May 11, 2026
· 13 min readWhy Google Built Two AI Chips Instead of One — Inside the TPU v8 Split
Google's eighth-generation TPU isn't a chip — it's two. The TPU 8t targets training, the TPU 8i targets agentic inference, and the reason for the split tells you where AI hardware is heading. This post builds the story from the silicon up: how CPUs, GPUs, and TPUs actually differ, what a systolic array does, and why one chip can no longer be optimal for both halves of the AI workload.

TL;DR
- Google's eighth-generation TPU ships as two chips, not one: TPU 8t for training, TPU 8i for inference.
- Training is compute-bound (raw FLOPs, interconnect bandwidth). Inference is memory-bound (KV cache, single-token latency). One chip can't be optimal for both.
- TPU 8t scales to 9,600 chips per superpod with 121 exaflops of FP4 compute. TPU 8i scales to 1,152 chips per pod with 384MB of on-chip SRAM to hold the KV cache.
- Both run on Google's in-house Axion ARM CPU host — first time Google has gone full-stack accelerator + CPU.
- Up to 2x performance per watt vs the previous Ironwood TPU.
- The architectural signal matters more than the specs: AI workloads have diverged enough that specialization beats general-purpose silicon.
Why this announcement matters
Google announced its eighth generation of TPUs at Cloud Next 2026. The headline isn't the spec sheet — it's that there are two spec sheets. For the first time in the TPU program's decade-long history, Google is shipping two distinct chip designs in the same generation: TPU 8t targets large-scale model training, while TPU 8i is built for low-latency inference and reasoning workloads.
The decision predates the announcement. "We realized two years ago that one chip a year wouldn't be enough," Google's SVP Amin Vahdat said onstage — meaning the split was committed in 2024, before reasoning models and agentic inference dominated the frontier conversation.
To understand why this matters, we need to build up from the silicon.

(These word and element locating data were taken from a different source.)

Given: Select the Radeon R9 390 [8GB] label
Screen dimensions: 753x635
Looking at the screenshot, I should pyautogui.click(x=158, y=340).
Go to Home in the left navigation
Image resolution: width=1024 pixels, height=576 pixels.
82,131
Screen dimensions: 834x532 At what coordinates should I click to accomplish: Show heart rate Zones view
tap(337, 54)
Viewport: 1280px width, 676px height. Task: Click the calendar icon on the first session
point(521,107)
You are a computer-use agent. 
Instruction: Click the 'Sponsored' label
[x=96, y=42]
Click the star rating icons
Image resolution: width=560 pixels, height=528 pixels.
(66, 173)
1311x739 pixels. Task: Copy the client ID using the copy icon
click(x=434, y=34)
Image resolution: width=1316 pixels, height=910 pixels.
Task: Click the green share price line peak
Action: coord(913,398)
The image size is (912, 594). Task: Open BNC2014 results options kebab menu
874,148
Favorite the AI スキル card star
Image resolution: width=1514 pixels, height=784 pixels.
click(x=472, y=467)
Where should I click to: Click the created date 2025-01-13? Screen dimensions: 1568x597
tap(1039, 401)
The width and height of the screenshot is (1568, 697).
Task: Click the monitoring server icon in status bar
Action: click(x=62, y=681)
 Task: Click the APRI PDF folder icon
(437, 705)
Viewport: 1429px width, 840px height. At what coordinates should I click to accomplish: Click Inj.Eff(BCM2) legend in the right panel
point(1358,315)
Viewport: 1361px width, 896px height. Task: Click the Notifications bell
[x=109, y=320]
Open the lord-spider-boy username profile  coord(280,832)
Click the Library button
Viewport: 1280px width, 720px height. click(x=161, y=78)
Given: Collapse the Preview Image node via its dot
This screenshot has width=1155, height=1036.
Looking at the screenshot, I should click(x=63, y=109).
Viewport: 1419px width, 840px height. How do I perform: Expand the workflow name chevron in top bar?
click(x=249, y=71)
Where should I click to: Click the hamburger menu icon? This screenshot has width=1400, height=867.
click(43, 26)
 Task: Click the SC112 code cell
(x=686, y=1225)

What does a CPU actually do? What does a GPU do differently? What does a TPU do that neither can? And why have AI workloads diverged enough that one chip can no longer cover both ends?
The CPU: general-purpose, expensive cores
The chip running your laptop right now is a CPU — a central processing unit. It's been the foundation of computing for fifty years. A CPU is made of cores, and a core is the smallest hardware unit that can independently fetch an instruction, decode it, execute it, and write the result back.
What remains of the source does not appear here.